STUDY MATERIAL Start Marker
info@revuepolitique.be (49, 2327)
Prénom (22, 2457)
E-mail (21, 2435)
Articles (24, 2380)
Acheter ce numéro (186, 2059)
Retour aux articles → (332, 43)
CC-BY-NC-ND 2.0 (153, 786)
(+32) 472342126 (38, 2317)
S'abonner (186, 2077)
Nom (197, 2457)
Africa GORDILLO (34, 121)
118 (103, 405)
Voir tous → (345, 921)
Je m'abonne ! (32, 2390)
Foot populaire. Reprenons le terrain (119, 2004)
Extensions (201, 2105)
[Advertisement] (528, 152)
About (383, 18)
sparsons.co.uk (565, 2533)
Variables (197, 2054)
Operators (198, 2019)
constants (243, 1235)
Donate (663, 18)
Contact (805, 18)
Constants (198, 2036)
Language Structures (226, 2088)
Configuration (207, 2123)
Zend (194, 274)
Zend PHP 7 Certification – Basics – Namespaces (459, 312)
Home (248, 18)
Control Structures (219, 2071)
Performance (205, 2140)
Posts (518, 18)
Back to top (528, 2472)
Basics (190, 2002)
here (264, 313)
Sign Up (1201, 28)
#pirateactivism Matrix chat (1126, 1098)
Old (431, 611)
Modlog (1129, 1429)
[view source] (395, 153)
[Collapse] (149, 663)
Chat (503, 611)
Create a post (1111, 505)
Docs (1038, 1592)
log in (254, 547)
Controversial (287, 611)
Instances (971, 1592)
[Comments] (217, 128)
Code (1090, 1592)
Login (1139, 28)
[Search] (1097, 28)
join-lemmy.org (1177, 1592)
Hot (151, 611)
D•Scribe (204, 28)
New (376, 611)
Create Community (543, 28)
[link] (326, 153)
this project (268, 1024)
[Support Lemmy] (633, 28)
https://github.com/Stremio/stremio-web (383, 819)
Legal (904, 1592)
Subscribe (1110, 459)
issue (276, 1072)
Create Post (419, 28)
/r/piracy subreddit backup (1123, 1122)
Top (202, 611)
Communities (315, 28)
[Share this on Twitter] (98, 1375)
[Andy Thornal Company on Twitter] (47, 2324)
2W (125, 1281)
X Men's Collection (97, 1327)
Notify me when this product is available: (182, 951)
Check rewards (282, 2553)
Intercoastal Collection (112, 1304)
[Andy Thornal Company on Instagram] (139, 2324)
STUDY MATERIAL End Marker
■ PROBLEM ■
Copy out precisely the lines from the line with "Modlog (1129, 1429)" to the line with "[Support Lemmy] (633, 28)" in the material above, including those two lines and omitting all the rest.

■ RESPONSE AREA ■
Modlog (1129, 1429)
[view source] (395, 153)
[Collapse] (149, 663)
Chat (503, 611)
Create a post (1111, 505)
Docs (1038, 1592)
log in (254, 547)
Controversial (287, 611)
Instances (971, 1592)
[Comments] (217, 128)
Code (1090, 1592)
Login (1139, 28)
[Search] (1097, 28)
join-lemmy.org (1177, 1592)
Hot (151, 611)
D•Scribe (204, 28)
New (376, 611)
Create Community (543, 28)
[link] (326, 153)
this project (268, 1024)
[Support Lemmy] (633, 28)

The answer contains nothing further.